PAGE:

Reading Ms. Campbell’s anti-open carry rant is something of a privilege. It’s one of the more glorious PC WTF editorials I’ve encountered in some time – and I’ve read more than my fair share in the last few weeks. Check this out:

This tense moment was still too soon. Too soon after Charleston, after the deaths of Eric Garner and Rekia Boyd—and even too soon after Emmett Till. Too soon after cops in Georgia attacked Kenya Harris until she miscarried.

Too soon because I haven’t processed the constant surveillance and prosecution I experience as a dark-skinned Black person navigating a society where I can be tried and executed in the streets without jury.

The gun-toting man had a wide-shouldered build and was probably shorter than me once he took off his combat boots. Looking back, I probably could have taken him on in a fair fight. Lord knows, I’ve fought men bigger than him before.

See what I mean? Campbell packs a whole lot of crazy into a very small space. A white guy openly carrying a firearm in a bookstore shouldn’t be allowed to do so because Ms. Campbell isn’t ready for that. Because she hasn’t “processed” her own “prosecution” (I think she meant “persecution”) in a country that [allegedly] feels free to execute dark-skinned black people in the streets. Wait. Does that mean that it’s OK for a white man to exercise his right to keep and bear arms if he’s in the presence of a light-skinned black person?

[Dataset entries]

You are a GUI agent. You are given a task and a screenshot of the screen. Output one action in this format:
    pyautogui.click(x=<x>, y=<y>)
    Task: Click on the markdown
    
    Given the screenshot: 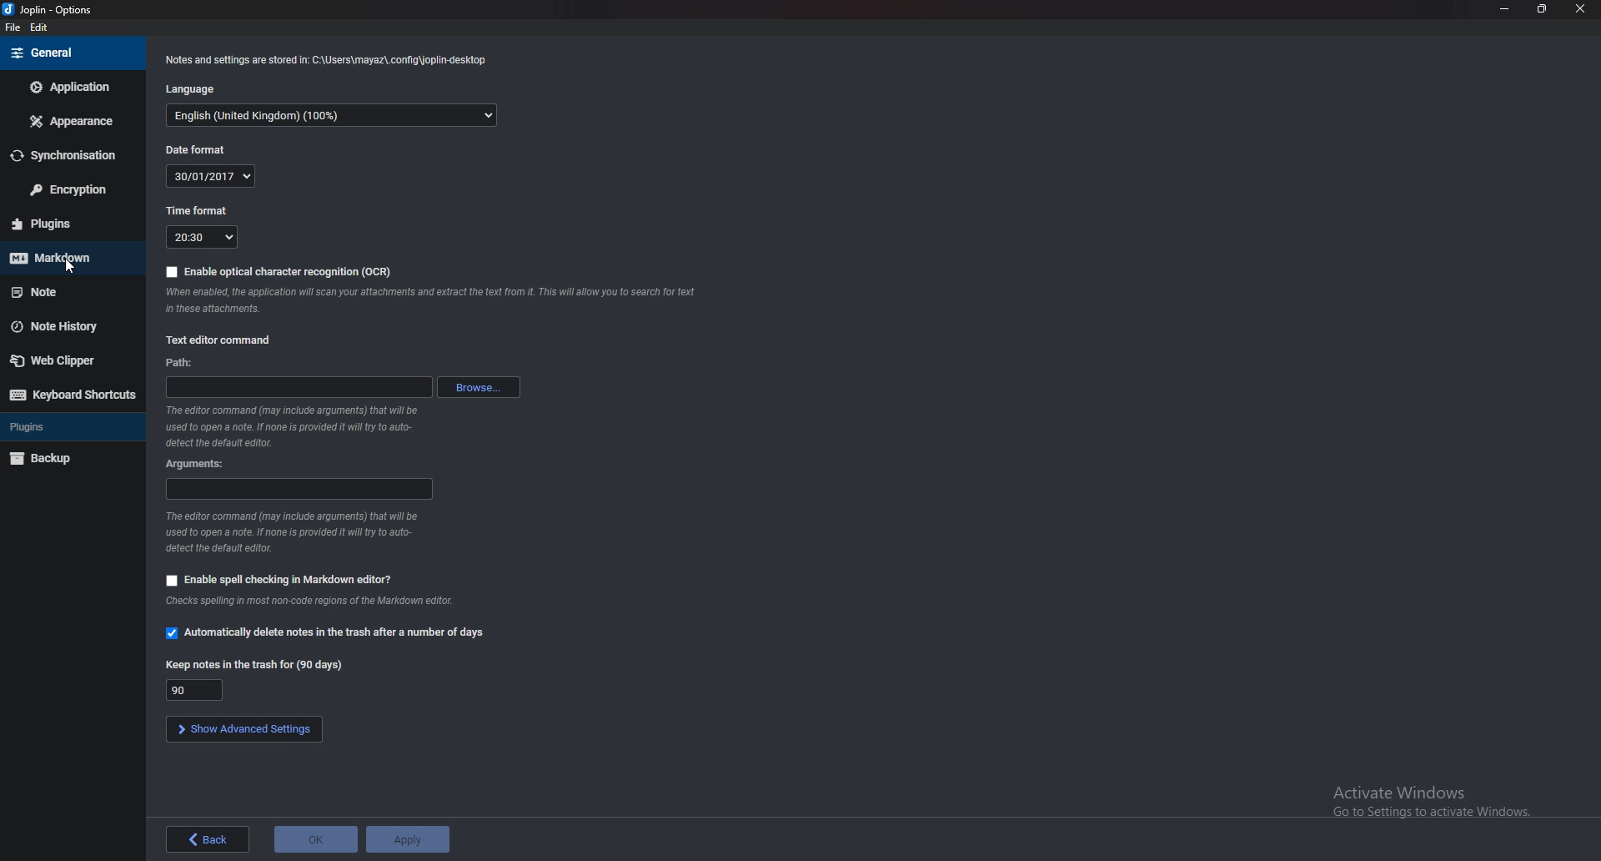 What is the action you would take?
    pyautogui.click(x=70, y=258)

DIRECTION: According to the open-carry commentary, in what kind of place was the white man openly carrying a firearm? The entries have nothing to do with this.

COMPLETED EXERCISE: A bookstore.